Bertha survived the fire and was sentenced to one to seven years at hard labor in the state penitentiary. Her mental state continued to deteriorate in prison. By 1918 she was back in the asylum, but soon escaped again. The police located her at a hotel in Lincoln, Nebraska. After she was taken into custody, she claimed to be “one of the Seven Wonders of the World.” In 1919 she attacked a nurse, throwing formaldehyde in the woman’s face and partially blinding her.

For the next 20 years Bertha lived in the state asylum. In an effort to control her violent outbursts, she would have endured the useless treatments of the era, including mechanical restraints, surgical removal of internal organs and chemical shock therapy. In 1930 she was listed on the federal census as an inmate of the asylum with no occupation. Unlike some of the other patients, Bertha was not well enough to hold down even a simple job at the hospital.

Bertha died at the state hospital on May 5, 1939. She was 59 years old. According to her obituary in the Lincoln Journal Star: “ When arrested she would readily admit what she had done, and would gloat over men being easy marks. At the hospital it was reported that she had been a very difficult patient, and had caused the authorities much trouble.”
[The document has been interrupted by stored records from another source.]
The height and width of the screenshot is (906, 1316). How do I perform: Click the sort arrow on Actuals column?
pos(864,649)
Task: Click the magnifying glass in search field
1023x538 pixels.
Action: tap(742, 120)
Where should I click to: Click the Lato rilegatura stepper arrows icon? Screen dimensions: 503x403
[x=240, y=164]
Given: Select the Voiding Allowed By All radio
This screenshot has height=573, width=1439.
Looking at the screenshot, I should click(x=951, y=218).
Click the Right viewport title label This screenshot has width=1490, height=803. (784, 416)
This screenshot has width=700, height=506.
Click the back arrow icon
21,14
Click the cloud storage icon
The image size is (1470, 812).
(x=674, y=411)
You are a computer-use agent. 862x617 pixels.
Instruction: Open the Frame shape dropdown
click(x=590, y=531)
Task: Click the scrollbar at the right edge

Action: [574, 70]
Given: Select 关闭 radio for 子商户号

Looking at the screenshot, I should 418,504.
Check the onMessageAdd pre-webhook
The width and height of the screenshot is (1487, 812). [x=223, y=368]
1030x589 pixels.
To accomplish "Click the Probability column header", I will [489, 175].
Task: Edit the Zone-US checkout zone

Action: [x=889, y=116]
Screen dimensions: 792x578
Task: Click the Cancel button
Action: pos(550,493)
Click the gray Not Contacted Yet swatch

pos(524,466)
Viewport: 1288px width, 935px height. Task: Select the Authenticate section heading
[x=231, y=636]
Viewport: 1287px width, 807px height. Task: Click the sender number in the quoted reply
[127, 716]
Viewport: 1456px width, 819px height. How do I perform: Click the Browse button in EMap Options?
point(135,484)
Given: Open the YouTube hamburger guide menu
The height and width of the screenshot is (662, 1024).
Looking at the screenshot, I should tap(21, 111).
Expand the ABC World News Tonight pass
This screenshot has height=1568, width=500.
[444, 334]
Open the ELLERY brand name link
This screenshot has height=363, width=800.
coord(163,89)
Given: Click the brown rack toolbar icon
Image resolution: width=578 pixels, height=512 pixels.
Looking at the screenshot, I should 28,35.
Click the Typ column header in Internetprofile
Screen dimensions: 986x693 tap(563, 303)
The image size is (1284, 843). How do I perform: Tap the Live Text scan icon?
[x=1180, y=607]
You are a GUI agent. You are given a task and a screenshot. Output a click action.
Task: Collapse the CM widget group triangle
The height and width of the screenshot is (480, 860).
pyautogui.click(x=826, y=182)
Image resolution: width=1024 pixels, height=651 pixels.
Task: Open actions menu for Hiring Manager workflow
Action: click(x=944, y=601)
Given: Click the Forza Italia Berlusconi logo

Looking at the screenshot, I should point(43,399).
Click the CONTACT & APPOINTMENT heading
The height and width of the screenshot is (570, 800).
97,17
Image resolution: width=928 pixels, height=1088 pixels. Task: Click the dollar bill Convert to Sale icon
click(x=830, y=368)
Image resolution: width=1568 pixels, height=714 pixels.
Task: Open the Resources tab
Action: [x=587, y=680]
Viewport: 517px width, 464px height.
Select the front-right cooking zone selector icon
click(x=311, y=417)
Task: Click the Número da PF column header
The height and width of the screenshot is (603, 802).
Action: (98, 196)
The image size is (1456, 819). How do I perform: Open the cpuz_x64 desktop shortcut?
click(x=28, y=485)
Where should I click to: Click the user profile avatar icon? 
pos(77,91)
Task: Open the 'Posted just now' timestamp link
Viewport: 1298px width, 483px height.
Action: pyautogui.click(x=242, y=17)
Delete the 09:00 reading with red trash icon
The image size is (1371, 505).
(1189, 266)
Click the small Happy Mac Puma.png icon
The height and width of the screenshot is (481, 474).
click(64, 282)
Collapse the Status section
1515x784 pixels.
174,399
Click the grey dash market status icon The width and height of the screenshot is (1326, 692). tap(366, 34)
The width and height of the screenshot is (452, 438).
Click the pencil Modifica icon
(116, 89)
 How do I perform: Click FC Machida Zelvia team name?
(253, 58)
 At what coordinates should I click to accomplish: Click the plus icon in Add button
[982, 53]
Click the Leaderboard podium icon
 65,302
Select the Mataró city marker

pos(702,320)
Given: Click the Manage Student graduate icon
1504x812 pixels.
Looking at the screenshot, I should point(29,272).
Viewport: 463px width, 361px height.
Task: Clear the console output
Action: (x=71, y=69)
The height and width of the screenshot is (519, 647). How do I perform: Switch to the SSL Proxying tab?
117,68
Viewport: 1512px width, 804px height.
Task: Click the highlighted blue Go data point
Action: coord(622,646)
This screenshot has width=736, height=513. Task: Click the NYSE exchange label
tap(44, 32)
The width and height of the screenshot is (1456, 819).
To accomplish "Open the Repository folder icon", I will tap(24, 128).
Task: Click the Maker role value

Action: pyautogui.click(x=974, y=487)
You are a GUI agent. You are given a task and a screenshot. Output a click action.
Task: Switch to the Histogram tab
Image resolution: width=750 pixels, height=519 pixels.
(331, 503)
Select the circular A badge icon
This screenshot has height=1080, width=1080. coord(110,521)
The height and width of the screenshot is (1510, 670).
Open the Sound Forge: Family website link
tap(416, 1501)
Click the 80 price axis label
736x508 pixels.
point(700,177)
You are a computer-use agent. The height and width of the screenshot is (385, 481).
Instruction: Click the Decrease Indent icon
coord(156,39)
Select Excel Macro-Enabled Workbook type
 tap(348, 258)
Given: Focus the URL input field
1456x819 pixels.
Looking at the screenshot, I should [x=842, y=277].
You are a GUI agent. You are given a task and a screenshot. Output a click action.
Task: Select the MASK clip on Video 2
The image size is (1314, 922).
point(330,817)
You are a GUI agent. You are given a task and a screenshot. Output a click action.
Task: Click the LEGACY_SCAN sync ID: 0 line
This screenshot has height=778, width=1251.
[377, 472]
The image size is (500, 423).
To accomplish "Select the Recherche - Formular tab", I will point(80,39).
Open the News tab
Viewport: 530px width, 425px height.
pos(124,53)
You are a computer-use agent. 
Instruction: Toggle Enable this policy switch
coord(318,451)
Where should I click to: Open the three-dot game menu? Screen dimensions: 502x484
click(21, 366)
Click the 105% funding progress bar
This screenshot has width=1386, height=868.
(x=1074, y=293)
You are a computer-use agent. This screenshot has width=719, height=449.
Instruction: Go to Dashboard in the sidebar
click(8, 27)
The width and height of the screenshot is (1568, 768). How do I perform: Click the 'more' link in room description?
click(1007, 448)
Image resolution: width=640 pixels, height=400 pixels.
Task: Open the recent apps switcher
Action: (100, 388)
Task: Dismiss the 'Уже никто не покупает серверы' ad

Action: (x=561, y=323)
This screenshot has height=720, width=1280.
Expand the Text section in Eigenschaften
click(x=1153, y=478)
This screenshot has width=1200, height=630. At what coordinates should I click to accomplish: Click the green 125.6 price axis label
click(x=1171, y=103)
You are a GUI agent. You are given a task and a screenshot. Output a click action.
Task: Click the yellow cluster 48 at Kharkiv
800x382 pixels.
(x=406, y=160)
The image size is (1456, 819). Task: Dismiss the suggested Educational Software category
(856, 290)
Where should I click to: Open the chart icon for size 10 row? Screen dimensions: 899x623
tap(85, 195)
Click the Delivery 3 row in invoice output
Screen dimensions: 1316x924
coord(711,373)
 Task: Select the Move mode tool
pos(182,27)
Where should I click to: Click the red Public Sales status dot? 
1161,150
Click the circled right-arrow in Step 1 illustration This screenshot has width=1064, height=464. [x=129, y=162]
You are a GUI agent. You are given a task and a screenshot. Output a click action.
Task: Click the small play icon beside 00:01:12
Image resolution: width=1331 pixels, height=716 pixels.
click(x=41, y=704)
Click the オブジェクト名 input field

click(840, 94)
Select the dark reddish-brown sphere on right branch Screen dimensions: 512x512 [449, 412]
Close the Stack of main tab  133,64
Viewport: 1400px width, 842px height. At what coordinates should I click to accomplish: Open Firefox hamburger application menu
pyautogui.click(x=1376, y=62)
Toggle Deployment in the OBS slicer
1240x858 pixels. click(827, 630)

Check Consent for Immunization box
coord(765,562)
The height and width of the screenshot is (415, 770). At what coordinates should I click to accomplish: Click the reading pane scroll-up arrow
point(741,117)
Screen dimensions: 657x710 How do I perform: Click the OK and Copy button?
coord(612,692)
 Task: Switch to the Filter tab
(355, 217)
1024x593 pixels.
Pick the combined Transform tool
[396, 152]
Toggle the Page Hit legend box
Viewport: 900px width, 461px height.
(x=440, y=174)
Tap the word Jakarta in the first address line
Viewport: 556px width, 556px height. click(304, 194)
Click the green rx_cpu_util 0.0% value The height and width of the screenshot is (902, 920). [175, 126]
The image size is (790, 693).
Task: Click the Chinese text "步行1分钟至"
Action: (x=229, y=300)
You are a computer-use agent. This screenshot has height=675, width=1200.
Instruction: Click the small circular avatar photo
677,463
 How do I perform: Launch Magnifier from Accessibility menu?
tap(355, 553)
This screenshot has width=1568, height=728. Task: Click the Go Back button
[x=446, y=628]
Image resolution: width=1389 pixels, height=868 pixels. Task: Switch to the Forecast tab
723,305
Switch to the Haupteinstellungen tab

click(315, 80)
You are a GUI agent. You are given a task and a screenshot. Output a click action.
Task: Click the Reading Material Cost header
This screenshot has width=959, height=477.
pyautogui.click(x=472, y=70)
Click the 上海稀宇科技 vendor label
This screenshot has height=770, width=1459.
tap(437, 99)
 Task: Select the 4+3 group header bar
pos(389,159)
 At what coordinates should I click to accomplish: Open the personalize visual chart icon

16 thoughts on “Fainting Bertha

    1. The 19th and 20th centuries were awful times to suffer from mental illness, particularly if it led you to commit crimes. It’s true that the church tried to help her, but they gave up, as did most others. Must have been terrible for her and her family. Thanks for reading and posting, Brad.

      Liked by 4 people

    1. But worse then due to lack of understanding and treatment for mental illness. I can’t imagine how frightening it must have been in those days to suffer from serious mental illness. As usual, thanks for reading and commenting, Jim!

      Liked by 1 person

  1. As you note, there were many periods in history when suffering from serious mental illness could trap one in a vicious cycle of horrid institutions and lack of support on the outside. Maybe if the church’s intervention had come earlier in her life, more could have been done for Bertha. But possibly only modern medications could have saved her from that life.

    Liked by 1 person

  2. From the January 7, 1919 Des Moines Tribune “Fainting Bertha” Frisks Marshal. Evidently on the train ride back to the hospital, Bertha managed to pick Marshal Raymond Havelock’s pocket, removing the jail key from his key ring and putting the rest back without the lawman noticing. That takes some serious skill and dexterity!